Recent Filings Signal a New Era for Crypto ETFs
On July 22, a series of filings were submitted, covering the ARK 21Shares Bitcoin ETF and the 21Shares Core Ethereum ETF, along with WisdomTree’s Bitcoin Fund and Fidelity’s Wise Origin Bitcoin and Ethereum Funds. Each amendment seeks to replace previous language in approval orders from early 2024, which restricted the ETFs to cash transactions. The new language introduces the possibility of “cash or in-kind transactions,” complete with detailed workflows for direct transfers of Bitcoin or Ether between the trust’s custodian and authorized participants.
Expert Insights on the Proposed Changes
Bloomberg ETF analyst James Seyffart, who first identified this coordinated effort, expressed optimism in a social media post, highlighting the potential benefits of in-kind creation and redemption for Bitcoin and Ethereum ETFs. He clarified that these changes are designed for Authorized Participants, such as large Wall Street firms and market makers, rather than retail investors. Seyffart noted that while the majority of consumers may not notice immediate differences, the shift will enhance the overall efficiency of crypto ETFs, aligning them with other exchange-traded products (ETPs).
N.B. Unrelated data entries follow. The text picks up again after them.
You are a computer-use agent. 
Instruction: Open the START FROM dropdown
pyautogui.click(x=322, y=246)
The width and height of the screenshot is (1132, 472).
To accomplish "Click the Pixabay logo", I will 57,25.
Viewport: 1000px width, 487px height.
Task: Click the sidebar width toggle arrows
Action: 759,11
Understanding the Importance of In-Kind Transactions
The existing cash-based model for spot Bitcoin ETPs, implemented when they were approved in January 2024, requires an authorized participant (AP) to deliver dollars to the fund, which then purchases the cryptocurrency on the spot market. This process, while addressing SEC concerns about custody and settlement risks, has introduced certain frictions. The trust must engage in market trades, and order flow can lead to discrepancies between net asset value and share price during periods of thin liquidity.
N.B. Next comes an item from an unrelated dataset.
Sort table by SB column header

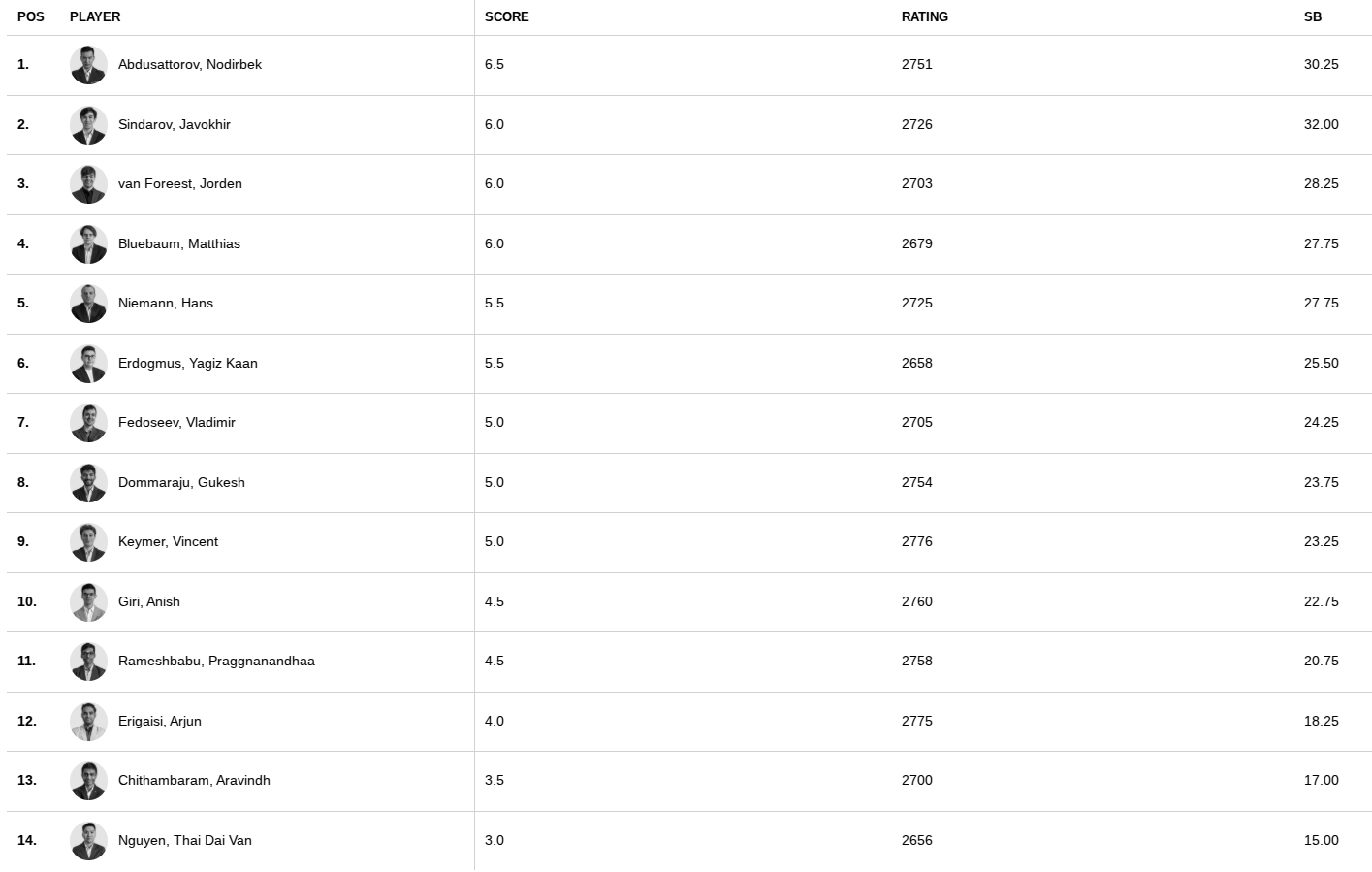(x=1312, y=16)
The Benefits of In-Kind Processing
In contrast, in-kind processing allows authorized participants to manage trades directly. When creating shares, the AP transfers Bitcoin or Ether directly to the fund’s cold wallet. During redemptions, the AP receives coins instead of cash. This structure, common in the ETF ecosystem, offers advantages such as tighter spreads, reduced primary-market imbalances, and significant tax benefits. The SEC acknowledges that ETFs can be more tax-efficient due to the in-kind nature of share redemptions.
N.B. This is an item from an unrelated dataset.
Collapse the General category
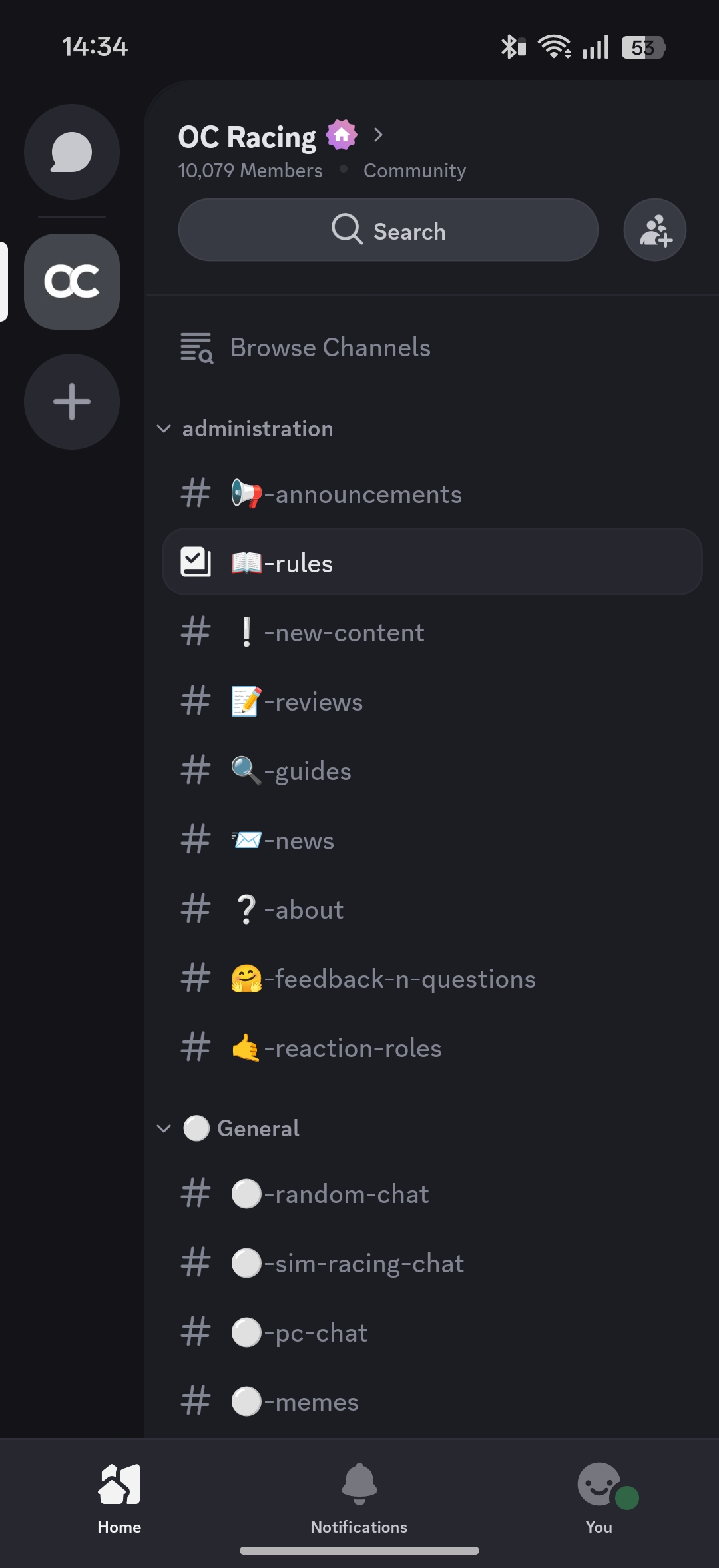719x1568 pixels. (164, 1128)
Existing commodity trusts utilizing in-kind redemptions provide a regulatory template for crypto issuers. For instance, SPDR Gold Shares permits an authorized participant to exchange a basket of 100,000 shares for physical bullion. By adopting similar language, Bitcoin and Ether trusts are seeking equality with existing commodity ETPs.
Market Implications and Future Prospects
The operational dynamics of the primary market are also evolving as volumes grow. Since the launch of eleven spot Bitcoin ETFs in 2024, nearly $55 billion in cumulative net inflows has been recorded. Market-making desks face the challenge of sourcing billions in cash each settlement day and unwinding crypto exposure post-purchase. Allowing in-kind transactions enables desks to continuously source or hedge Bitcoin and Ether, delivering assets directly into the trust’s wallet, streamlining the process and enhancing market efficiency.
As of the latest updates, Bitcoin is trading at $118,769. The transition to in-kind transactions represents a significant step forward in the maturation of the cryptocurrency ETF market, promising to bring these products in line with their traditional counterparts while potentially paving the way for future retail investor involvement.